We hope that all of these restatements and scandals make you feel uneasy; that they bother and trouble you. The remedy: serve the public interest and have the integrity and courage exhibited by Cynthia Cooper. In fact, we hope you get grumpy. Become a grumpy young accountant and reform the profession. Together we can make a difference.
This essay reflects the opinion of the authors and not necessarily the opinions of The Pennsylvania State University, The American College, or Villanova University.

ANTHONY H. CATANACH JR. is an associate professor in the School of Business at Villanova University, as well as the Cary M. Maguire Fellow at the American College Center for Ethics in Financial Services. His professional experience includes five years as an audit manager with KPMG and six years in the financial services industry. Dr. Catanach has received numerous awards for his publication, teaching, and curriculum innovation efforts. He has authored numerous articles on a variety of accounting, finance, and management issues, as well as several business education texts..
J. EDWARD KETZ is an associate professor of accounting in the Smeal College of Business at Pennsylvania State University. He has a bachelor’s degree in political science, a master’s degree in accountancy, and a Ph.D., all from Virginia Tech. Professor Ketz has been a member of the Penn State faculty since 1981. He also has taught at the University of Connecticut and the University of Maryland. Professor Ketz has authored and edited 17 books including Hidden Financial Risk (Wiley, 2003) which examines the corporate culture and the institutional setting that engendered recent accounting scandals. Dr. Ketz has been cited in the popular and business press, including The Wall Street Journal, The New York Times, The Washington Post, Business Week, and USA Today. He also has appeared as an accounting commentator on CNN, National Public Radio, and Bloomberg Radio.
“A lot of bad apples”? How about putting this in percentage terms. One of the sloppiest things the mainstream media does is throw out a statistic with no context (“2.5 million Americans died last year!” Is that bad? Not if you consider normal human mortality). What would be really interesting would be to see the trend pre-SOX to post-SOX. Is that 2005/2006 spike due to the over-zealous application of new rules, or has SOX genuinely made a difference?

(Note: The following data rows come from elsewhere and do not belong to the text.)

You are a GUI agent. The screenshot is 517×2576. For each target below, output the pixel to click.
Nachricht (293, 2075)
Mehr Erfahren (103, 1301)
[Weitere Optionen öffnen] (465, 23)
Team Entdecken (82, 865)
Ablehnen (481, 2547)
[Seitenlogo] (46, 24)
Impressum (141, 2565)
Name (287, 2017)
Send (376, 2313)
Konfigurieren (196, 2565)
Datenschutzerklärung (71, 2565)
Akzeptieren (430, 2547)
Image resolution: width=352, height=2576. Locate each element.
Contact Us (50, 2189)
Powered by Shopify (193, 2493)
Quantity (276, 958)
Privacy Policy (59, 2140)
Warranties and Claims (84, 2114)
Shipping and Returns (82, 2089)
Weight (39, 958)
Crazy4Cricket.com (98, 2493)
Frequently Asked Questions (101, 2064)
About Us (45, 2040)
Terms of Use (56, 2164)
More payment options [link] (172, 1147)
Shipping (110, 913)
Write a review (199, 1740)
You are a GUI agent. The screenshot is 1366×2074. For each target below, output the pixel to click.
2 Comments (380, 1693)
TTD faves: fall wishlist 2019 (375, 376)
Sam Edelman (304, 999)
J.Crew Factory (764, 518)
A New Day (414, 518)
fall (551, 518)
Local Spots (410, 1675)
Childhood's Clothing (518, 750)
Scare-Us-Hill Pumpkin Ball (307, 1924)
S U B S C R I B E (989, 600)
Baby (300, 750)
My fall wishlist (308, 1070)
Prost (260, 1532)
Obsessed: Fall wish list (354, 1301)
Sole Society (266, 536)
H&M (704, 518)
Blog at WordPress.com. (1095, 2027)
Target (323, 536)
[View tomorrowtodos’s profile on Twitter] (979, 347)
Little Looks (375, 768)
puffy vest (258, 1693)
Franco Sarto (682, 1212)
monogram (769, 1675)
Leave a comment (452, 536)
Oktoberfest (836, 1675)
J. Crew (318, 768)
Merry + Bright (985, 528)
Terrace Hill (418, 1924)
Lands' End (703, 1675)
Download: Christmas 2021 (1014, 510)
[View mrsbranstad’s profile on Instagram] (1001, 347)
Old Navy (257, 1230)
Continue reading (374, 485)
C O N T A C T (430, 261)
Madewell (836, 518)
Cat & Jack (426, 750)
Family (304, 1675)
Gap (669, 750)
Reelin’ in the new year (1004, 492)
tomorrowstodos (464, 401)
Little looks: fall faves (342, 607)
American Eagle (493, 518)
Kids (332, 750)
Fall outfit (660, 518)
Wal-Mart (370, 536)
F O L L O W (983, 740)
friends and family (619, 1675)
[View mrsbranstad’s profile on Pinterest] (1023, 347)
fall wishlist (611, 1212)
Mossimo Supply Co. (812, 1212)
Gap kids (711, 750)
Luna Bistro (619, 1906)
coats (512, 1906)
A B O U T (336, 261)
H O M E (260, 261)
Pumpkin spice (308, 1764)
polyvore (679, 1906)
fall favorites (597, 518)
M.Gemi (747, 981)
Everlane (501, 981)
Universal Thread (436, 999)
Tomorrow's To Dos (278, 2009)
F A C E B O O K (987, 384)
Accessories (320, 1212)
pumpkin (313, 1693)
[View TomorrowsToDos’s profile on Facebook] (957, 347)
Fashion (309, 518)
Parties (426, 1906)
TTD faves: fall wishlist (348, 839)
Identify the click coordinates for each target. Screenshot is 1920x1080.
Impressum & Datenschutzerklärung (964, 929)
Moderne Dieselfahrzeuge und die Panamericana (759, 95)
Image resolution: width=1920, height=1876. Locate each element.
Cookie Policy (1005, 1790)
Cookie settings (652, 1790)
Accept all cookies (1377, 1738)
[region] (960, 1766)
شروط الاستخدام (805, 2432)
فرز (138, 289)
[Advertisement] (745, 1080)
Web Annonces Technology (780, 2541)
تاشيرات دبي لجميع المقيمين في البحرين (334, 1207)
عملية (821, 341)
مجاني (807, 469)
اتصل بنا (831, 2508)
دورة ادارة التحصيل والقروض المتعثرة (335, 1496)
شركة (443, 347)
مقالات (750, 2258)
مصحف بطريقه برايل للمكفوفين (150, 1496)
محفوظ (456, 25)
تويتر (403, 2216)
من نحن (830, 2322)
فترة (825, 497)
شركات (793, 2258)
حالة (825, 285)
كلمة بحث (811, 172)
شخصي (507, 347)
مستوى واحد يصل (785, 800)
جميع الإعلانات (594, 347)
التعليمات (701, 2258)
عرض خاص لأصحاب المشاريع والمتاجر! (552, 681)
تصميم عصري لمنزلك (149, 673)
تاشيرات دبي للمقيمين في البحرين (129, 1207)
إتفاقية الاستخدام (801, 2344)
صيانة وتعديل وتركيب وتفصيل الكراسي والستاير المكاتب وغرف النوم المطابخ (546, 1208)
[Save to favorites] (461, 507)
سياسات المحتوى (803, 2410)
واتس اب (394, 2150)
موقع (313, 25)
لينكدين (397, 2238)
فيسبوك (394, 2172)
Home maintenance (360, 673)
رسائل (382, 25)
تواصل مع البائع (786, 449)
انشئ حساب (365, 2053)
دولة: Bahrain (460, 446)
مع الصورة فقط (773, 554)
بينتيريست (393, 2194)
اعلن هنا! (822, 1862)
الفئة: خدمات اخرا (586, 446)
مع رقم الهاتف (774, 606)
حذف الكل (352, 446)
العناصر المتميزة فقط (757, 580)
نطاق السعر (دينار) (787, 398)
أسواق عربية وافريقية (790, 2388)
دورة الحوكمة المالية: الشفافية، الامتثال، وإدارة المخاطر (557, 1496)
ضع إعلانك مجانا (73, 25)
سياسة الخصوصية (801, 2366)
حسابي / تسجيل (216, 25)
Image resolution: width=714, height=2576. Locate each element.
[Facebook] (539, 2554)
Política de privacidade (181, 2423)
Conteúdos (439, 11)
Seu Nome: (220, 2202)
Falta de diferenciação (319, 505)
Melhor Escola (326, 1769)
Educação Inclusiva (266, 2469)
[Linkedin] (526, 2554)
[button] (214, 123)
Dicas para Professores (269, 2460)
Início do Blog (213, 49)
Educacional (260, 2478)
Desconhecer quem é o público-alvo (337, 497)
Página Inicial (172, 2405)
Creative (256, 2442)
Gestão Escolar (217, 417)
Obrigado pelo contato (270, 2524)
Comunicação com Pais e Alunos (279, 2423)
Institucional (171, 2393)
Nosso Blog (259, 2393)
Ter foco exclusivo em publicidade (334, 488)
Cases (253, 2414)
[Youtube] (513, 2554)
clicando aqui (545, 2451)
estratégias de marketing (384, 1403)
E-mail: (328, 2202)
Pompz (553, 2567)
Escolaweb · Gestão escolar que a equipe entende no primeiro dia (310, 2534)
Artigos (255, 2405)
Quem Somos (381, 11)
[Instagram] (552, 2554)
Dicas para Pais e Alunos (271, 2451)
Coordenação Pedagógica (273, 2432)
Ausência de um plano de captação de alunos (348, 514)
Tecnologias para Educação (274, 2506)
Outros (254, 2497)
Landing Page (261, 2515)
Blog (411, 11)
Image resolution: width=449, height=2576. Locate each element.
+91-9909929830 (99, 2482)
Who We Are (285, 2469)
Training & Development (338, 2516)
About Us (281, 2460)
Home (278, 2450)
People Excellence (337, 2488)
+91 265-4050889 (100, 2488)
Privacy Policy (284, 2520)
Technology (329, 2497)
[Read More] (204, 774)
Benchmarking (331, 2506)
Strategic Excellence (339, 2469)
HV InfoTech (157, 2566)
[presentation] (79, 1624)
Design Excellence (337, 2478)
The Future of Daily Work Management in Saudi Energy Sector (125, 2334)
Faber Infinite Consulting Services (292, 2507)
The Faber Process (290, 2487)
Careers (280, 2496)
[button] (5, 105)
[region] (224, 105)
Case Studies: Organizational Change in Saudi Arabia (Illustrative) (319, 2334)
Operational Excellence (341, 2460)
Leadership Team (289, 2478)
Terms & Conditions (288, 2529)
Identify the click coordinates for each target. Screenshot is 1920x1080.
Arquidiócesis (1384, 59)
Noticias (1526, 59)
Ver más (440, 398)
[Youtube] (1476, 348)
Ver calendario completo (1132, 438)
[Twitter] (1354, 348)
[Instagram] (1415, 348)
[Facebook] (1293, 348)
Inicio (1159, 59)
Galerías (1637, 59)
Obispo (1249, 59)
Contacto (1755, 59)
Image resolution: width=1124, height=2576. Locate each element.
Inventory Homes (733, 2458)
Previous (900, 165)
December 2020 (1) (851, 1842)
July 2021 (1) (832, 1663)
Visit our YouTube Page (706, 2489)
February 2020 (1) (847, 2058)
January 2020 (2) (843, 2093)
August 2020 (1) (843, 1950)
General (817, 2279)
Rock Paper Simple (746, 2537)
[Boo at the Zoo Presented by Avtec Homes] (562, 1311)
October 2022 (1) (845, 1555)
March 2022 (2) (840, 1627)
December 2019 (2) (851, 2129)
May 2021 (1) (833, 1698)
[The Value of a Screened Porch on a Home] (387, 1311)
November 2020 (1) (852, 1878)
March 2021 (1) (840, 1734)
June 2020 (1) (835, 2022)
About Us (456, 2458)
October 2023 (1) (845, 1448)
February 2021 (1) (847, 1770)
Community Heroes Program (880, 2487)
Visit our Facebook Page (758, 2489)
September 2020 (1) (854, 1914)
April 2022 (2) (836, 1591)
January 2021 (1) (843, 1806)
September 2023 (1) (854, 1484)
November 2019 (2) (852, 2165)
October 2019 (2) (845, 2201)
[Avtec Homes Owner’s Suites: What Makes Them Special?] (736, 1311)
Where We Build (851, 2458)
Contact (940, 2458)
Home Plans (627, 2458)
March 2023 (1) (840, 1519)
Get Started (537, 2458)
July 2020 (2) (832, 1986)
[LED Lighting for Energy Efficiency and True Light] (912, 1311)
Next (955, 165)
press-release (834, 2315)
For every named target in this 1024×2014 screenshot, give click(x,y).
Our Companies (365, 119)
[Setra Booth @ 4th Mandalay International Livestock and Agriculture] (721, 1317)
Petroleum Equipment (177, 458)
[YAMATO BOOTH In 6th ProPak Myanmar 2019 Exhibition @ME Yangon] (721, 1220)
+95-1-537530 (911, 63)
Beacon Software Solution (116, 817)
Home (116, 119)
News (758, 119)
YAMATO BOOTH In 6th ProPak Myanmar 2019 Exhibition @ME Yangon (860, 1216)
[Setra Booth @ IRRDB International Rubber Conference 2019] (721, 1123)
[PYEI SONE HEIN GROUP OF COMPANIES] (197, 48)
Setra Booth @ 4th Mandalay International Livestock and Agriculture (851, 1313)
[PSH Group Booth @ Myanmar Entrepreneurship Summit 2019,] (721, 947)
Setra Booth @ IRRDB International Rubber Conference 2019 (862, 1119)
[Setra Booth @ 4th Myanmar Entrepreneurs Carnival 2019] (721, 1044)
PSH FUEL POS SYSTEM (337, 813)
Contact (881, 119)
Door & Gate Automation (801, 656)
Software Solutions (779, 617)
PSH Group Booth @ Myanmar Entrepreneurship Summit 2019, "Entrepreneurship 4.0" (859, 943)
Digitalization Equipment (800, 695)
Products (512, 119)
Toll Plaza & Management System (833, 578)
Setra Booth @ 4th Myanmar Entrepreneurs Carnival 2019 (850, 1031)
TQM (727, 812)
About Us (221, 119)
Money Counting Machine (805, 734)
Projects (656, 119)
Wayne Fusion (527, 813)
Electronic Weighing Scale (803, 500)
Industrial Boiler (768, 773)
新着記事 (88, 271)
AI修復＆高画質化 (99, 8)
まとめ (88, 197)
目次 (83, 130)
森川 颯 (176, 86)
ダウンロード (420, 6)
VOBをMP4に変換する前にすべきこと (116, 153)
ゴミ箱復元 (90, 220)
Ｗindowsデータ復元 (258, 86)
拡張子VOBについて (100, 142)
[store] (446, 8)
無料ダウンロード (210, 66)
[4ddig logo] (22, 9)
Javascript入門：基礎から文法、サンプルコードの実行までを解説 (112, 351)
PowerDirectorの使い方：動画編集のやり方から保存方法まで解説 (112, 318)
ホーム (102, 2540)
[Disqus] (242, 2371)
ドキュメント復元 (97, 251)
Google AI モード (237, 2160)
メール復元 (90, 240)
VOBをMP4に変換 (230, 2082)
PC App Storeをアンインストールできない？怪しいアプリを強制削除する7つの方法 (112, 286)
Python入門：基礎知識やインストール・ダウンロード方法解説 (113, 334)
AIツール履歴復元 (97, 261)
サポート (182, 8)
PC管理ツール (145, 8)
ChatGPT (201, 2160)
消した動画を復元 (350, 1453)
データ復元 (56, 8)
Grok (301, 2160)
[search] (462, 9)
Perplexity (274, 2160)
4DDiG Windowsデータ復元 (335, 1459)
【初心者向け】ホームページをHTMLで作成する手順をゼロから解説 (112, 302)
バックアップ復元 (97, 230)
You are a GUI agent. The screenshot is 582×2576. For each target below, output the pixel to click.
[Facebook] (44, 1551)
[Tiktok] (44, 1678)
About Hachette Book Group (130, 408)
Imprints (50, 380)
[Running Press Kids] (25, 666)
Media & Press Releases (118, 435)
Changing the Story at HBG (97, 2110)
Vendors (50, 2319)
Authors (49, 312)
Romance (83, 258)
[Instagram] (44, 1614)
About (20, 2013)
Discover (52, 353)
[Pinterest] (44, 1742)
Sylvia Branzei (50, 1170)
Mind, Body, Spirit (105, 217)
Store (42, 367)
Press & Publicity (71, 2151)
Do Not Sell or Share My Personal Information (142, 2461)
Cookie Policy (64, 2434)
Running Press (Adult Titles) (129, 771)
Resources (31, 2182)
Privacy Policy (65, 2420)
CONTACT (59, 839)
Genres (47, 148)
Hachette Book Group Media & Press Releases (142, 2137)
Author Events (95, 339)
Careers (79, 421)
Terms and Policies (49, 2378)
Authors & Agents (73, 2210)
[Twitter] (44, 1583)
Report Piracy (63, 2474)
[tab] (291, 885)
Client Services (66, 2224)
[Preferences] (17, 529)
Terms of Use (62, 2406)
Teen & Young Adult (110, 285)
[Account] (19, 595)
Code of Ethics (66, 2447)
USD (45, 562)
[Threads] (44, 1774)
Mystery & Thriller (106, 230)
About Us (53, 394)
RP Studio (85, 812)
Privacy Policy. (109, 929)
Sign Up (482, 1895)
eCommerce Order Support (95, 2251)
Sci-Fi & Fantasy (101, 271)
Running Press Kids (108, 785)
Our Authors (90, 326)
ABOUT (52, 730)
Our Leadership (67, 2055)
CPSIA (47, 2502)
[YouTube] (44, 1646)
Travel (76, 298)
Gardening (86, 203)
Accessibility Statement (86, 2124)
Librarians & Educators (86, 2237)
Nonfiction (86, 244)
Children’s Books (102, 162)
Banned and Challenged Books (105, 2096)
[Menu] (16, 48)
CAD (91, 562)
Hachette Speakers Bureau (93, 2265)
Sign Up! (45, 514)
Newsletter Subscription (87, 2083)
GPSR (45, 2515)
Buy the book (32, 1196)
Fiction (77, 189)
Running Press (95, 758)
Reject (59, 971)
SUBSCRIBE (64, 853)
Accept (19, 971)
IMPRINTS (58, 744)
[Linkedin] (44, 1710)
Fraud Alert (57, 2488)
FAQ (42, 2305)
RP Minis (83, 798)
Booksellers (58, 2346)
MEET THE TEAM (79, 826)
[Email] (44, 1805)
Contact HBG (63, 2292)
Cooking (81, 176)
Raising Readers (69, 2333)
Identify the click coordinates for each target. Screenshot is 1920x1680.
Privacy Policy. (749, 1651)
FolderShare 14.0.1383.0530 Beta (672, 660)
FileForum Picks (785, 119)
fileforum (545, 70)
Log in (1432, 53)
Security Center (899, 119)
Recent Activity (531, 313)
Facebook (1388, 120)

Following up on Barry Kruse’s comment: What about repeat “bad apples” ? That is, are some companies making multiple re-statements (for different fiscal years) , because they have a history of incorrect/fraudulent financial statements ?
I for one hope you guys stay Grumpy; I’m learning a lot here! Have you seen AOL’s goodwill assumptions? Or TPC? On TPC, the SEC asked for clarification, and the clarification didn’t make any sense!